第二十三話 訊いて訊いて!


              ☆☆☆その①☆☆☆


 鈴が転がるような、亜栖羽の可愛い笑い声に、育郎は「?」顔。

 長い黒髪がサラりと靡いて良い香りが漂い、腕に押し充てられた双乳がプヨんと柔らかく弾む。

「!」

 健康的で温かい少女の身体に、男性の本能が思わず強く強く、刺激をされた。

「あわわっ–ぁぁ、亜栖羽ちゃん…?」

 慌てる青年に比して、少女は無垢で嬉しそうな微笑みを、グっと寄せてくる。

「えへへ♪」

「わわっ!」

 もう大人の男性としての余裕なんて無し。

 少女の純真さに振り回されるだけの、むしろ無垢な二十九歳。

「私のこと、そんなに気にしてくれてたんですね~☆ あはは」

 大きな瞳をキラキラさせて無邪気に笑いながら、抱き付く美顔は肩の少し下という近距離。

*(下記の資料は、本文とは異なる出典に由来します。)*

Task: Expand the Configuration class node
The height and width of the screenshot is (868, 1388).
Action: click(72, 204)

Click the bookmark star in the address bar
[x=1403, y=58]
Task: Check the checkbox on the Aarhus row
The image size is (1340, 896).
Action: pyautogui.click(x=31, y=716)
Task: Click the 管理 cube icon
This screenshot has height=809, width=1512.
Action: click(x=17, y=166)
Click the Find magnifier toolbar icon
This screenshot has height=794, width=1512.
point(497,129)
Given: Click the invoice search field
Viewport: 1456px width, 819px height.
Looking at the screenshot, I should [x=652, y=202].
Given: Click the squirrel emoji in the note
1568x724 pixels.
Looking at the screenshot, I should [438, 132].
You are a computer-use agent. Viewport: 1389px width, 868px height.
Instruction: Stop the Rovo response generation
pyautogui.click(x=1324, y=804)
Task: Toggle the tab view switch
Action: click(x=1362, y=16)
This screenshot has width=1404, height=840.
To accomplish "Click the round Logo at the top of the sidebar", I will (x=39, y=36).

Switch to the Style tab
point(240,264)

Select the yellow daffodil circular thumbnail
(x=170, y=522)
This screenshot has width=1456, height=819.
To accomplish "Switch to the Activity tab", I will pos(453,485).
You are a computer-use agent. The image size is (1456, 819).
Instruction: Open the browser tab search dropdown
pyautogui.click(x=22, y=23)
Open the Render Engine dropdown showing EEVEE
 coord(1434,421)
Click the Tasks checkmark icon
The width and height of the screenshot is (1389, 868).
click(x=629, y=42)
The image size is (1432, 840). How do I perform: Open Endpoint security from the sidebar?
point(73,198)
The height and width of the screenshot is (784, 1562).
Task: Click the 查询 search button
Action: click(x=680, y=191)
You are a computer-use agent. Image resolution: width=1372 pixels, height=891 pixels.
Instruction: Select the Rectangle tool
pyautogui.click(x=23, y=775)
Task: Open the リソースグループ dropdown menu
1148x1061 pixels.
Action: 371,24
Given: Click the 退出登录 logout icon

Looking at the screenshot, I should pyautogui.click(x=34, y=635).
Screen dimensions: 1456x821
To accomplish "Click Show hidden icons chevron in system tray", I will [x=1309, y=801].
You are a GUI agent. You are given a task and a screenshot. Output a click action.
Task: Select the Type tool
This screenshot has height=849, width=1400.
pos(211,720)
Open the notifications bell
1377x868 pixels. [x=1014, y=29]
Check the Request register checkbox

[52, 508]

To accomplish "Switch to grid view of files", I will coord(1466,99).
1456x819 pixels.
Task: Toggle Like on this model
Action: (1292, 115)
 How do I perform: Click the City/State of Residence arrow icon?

 まつ毛の数まで数えられるような近さで見つめられると、心臓がドキンっと強い鼓動を打った。

 このままキスしたい–。

 そんな想いも、急速に強くなる。

 青年の欲望に気づく事なく、少女は正直な想いを話してきた。

「私のこと、何でも訊いてくれていいんですよ? 答えられること、全部答えちゃいますし! 今日の事とか♪」

「きょ、今日の事…?」

 何か失態を–。

 育郎の不安が、ある意味で的中する。

「私、恋愛映画よりもキッズアニメとか好きです。あ、もちろんオジサンが連れて行ってくれるところでしたら、ドコでも嬉しいですけど♪」

 重要な情報が二つもパスされて、青年は慌てて受け止めて整理する。

「えっと…キッズアニメって…日曜の朝とかに放送してる…?」

「はい♪」

 今日の映画は、楽しんでもらえたとはいえ、亜栖羽の好みとは違うらしい。

「珈琲よりも紅茶が好きですし、お茶はもっと好きです。食事は、パンよりもお米派です。でも オジサンが連れて行ってくれた珈琲は、凄く美味しかったです♪」

「そ、そう…ですか…」

 今日のデートコースを頑張って設定した育郎の想いもあって、亜栖羽は喜んでくれている。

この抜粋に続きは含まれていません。